4. The disc clamp of claim 1, wherein the plurality of force
distributing features comprise a plurality of openings extending
from the inner surface of the flange to the outer surface of the
flange.
5. The disc clamp of claim 1, wherein the plurality of force
distributing features comprise a plurality of recesses formed in
the flange, wherein the recesses extend from the inner surface of
the flange toward the outer surface of the flange.
6. The disc clamp of claim 1, wherein the plurality of force
distributing features comprise a plurality of recesses formed in
the flange, wherein the recesses extend from the outer surface of
the flange toward the inner surface of the flange.
7. The disc clamp of claim 1, wherein each of the plurality of
force distributing features is radially aligned with one of the
plurality of apertures formed in the annular body.

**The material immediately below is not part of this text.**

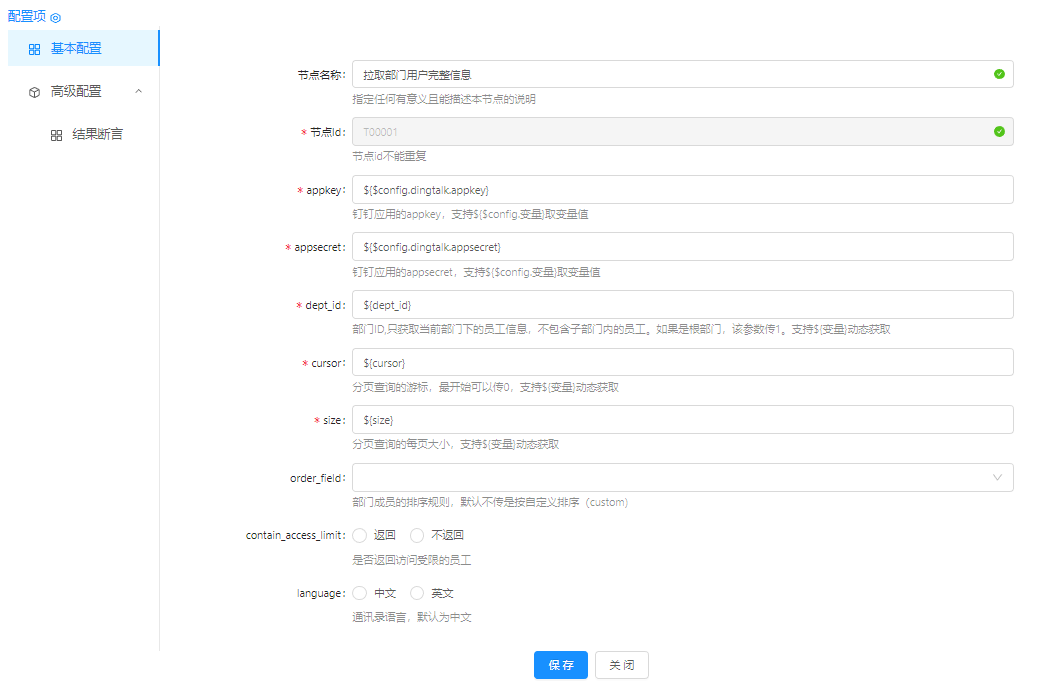
Task: Open the 结果断言 menu item
Action: (97, 135)

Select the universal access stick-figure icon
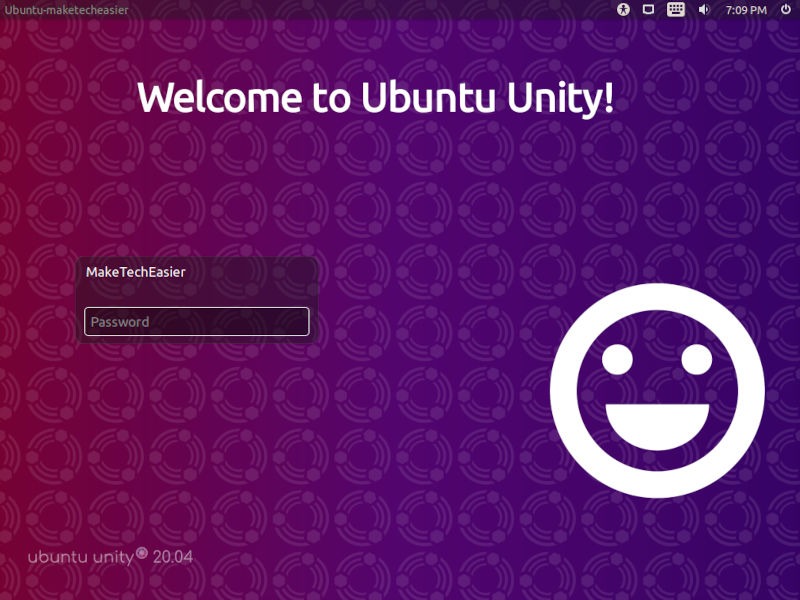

8. The disc clamp of claim 1, wherein the plurality of force
distributing features are spaced from the lower surface of the
annular body.
9. The disc clamp of claim 1, wherein the plurality of force
distributing features have a shape selected from the group
consisting of rectangular, elliptical, triangular, and
circular.
10. The disc clamp of claim 1, wherein the inner circumference of
the annular body is adapted to receive a hub of a disc drive, and
wherein the apertures formed between the upper and lower surfaces
of the annular body are adapted to receive screws for securing the
disc clamp to the hub.
11. A disc pack comprising: a hub adapted to receive at least one
disc; a disc clamp adapted to engage the hub and secure one or more
discs to the hub, the disc clamp comprising: an annular body having
an upper surface, a lower surface, an outer circumference defining
a peripheral edge of the clamp, and an inner circumference adapted
to receive the hub; a plurality of apertures extending between the
upper and lower surfaces of the annular body, the apertures
configured to receive fasteners for securing the disc clamp to the
hub; and a plurality of force distributing features formed between
the peripheral edge and the inner circumference of the annular
body.
12. The disc pack of claim 11, wherein the plurality of force
distributing features comprise a plurality of recesses formed in
the annular body, wherein the recesses extend from the peripheral
edge toward the inner circumference of the annular body.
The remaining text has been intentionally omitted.